Kid Rock / YouTube
Prior to 2002, no one considered Kid Rock to be a country artist. While the then-30-year-old singer had jumped from genre to genre in the past, country wasn’t one of them.
But as you know, today, Rock has found himself more at home in the country music community than any other. His last album, 2017’s Sweet Southern Sugar, was labeled as a mix between rock and country music.
So how did the former rapper and hip-hop star end up recording songs with titles such as “Tennessee Mountain Top” and “Po-Dunk?” Well, it’s all because of one single with a one-word title…”Picture.”
Most people think that Rock’s introduction into country music was when he released his smash hit “All Summer Long” in 2008. The song became Rocks’ first (and only) Top 10 country hit in the U.S., and topped the charts in various other countries around the world.
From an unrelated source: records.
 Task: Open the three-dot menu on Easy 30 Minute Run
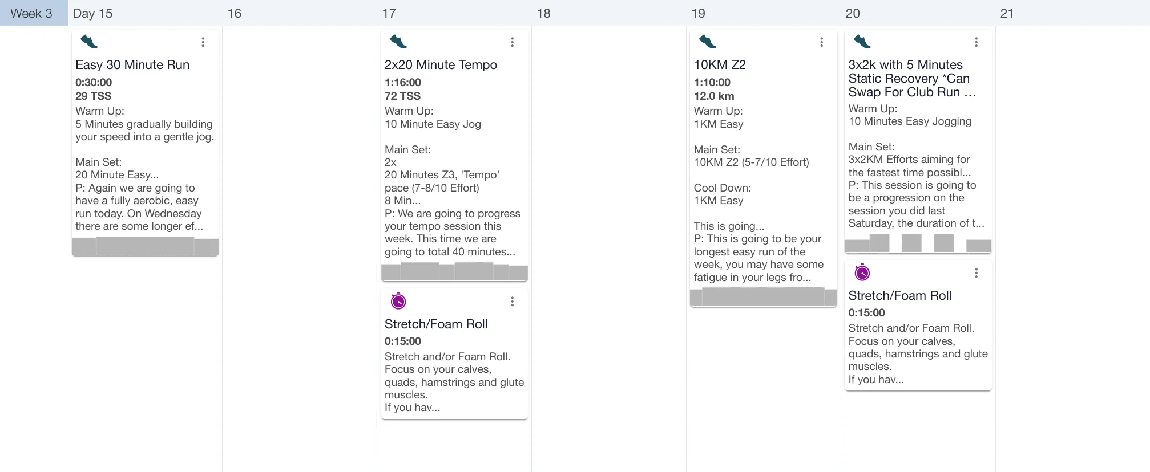[x=203, y=42]
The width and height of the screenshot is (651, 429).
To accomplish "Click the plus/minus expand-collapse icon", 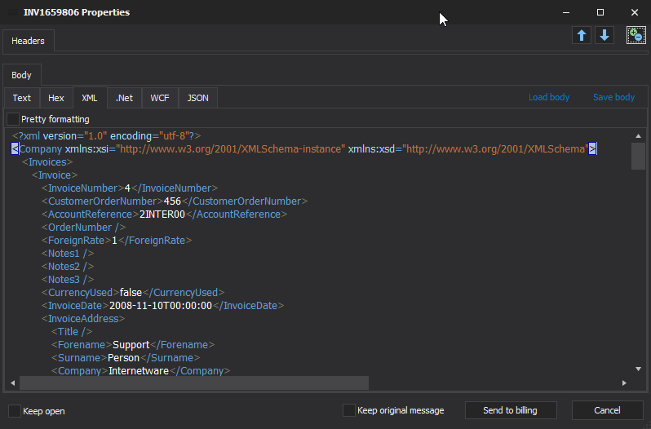I will tap(636, 35).
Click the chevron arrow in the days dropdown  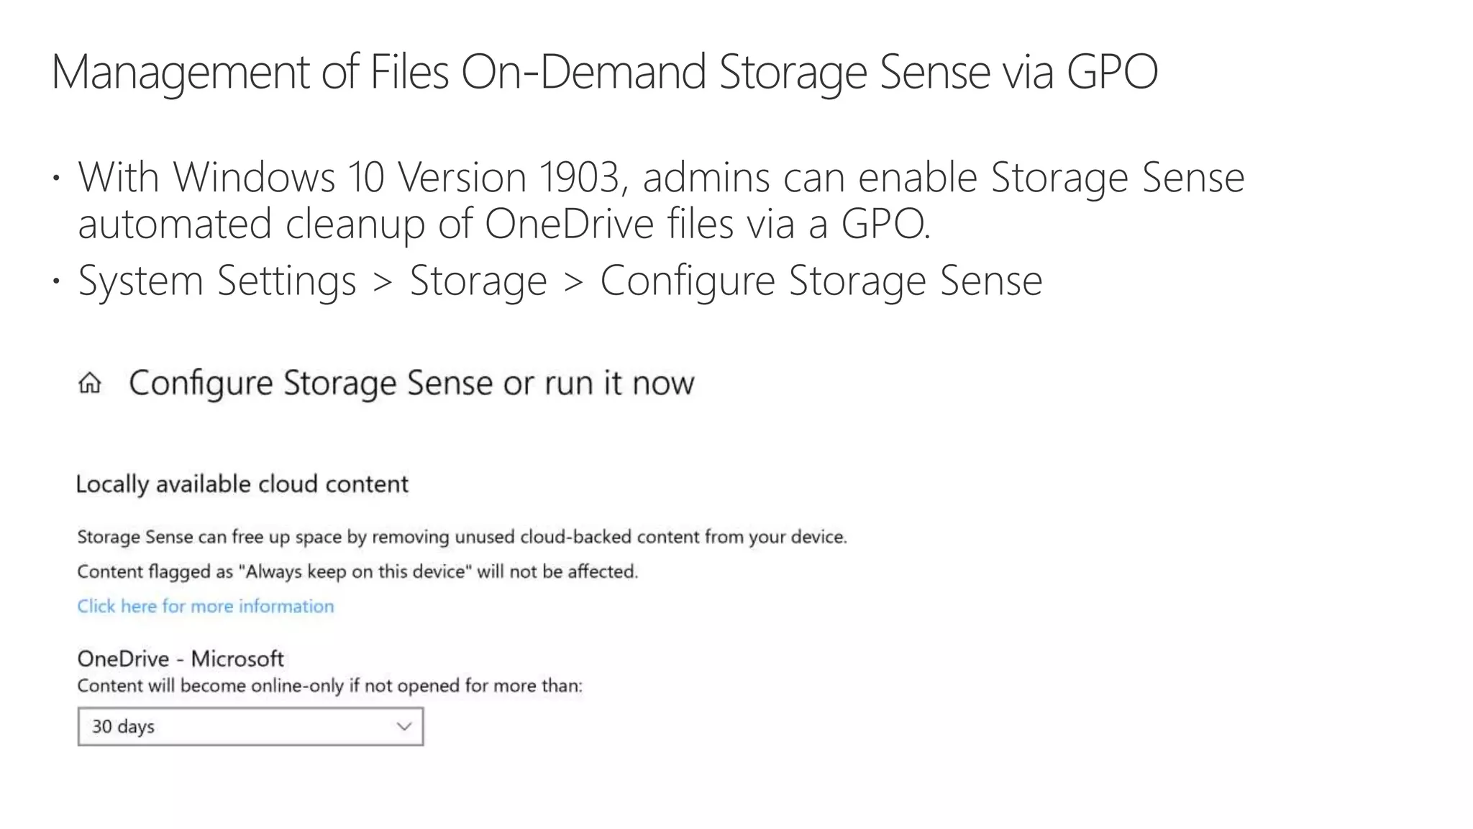(404, 727)
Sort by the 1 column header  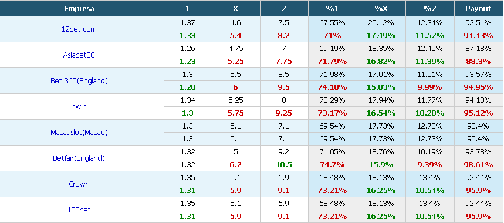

But “All Summer Long” was actually Rock’s second big country music success. The first was his 2002 single “Picture,” which featured Sheryl Crow as his duet partner.
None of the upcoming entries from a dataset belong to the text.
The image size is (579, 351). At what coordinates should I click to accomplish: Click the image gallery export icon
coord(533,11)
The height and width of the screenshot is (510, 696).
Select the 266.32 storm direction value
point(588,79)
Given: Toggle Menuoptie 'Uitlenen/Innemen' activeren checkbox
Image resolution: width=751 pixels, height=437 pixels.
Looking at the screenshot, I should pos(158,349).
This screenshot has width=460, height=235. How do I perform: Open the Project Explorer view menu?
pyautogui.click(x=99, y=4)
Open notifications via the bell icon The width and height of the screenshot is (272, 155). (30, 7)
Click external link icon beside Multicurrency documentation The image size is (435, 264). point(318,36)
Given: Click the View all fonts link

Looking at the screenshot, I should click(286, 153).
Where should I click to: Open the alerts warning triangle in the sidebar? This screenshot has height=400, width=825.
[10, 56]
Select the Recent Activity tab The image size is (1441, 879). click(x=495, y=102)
The song went on to claim the 21st spot on the Hot Country Songs chart, but excelled as a crossover hit. It climbed all the way to the fourth spot on the all-genre Billboard Hot 100, performing even better on that chart than “All Summer Long” did six years later.
Now known as one of his signature songs, Rock performs “Picture” every chance he gets. But since Crow isn’t always there to sing with him, he will sometimes invite other female artists to participate in the duet.
Rock seems to perfectly adapt to whoever he sings “Picture” with, and there’s a good reason for that. It’s a reason rooted in a bit of drama that occurred behind the scenes before the song ever reached radio. And that drama nearly kept the song from ever being released in the first place…
As mentioned earlier, Rock recorded “Picture” with Crow as his duet partner. However, things were a bit complicated because Rock and Crow were signed under separate labels.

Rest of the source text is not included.